---------- READING PASSAGE ----------

Introduction Pain remains one of the most important patient complaints after hemorrhoid surgery; most anal surgical procedures are done as a day-case procedure, so medication to relieve or stop pain and provide analgesia should be administered preoperatively to provide postoperative analgesia.
Aim The aim of the study is to evaluate the effect of nalbuphine versus neostigmine as an adjuvant to intrathecal hyperbaric bupivacaine on duration of motor block and postoperative analgesia.
Patients and methods A total of 40 adult patients of both sexes, with American Society of Anesthetists status I–II, aged between 21 and 60 years, enlisted to undergo hemorrhoidectomy under spinal anesthesia were included. Patients were randomly divided into two groups. Group I was the nalbuphine group (n=20), which received 15 mg (3 ml) of 0.5% hyperbaric bupivacaine+2 mg (0.1 ml) of nalbuphine HCl. Group II was the neostigmine group (n=20), which received 15 mg (3 ml) of 0.5% hyperbaric bupivacaine+50 μg (0.1 ml) of neostigmine. The total volume administered in each group was 3.1 ml.

----------

### THE TASK
Reproduce, word for word, the part of the hemorrhoidectomy study abstract starting with "Introduction Pain remains" and going on through "provide postoperative analgesia.".

---------- PROVIDED DATA ----------

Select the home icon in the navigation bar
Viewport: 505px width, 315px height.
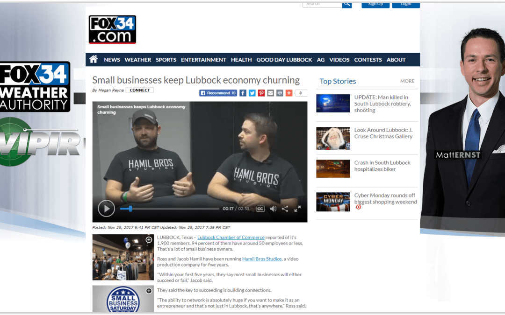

----------

### OUTPUT FOR THIS EXERCISE
Introduction Pain remains one of the most important patient complaints after hemorrhoid surgery; most anal surgical procedures are done as a day-case procedure, so medication to relieve or stop pain and provide analgesia should be administered preoperatively to provide postoperative analgesia.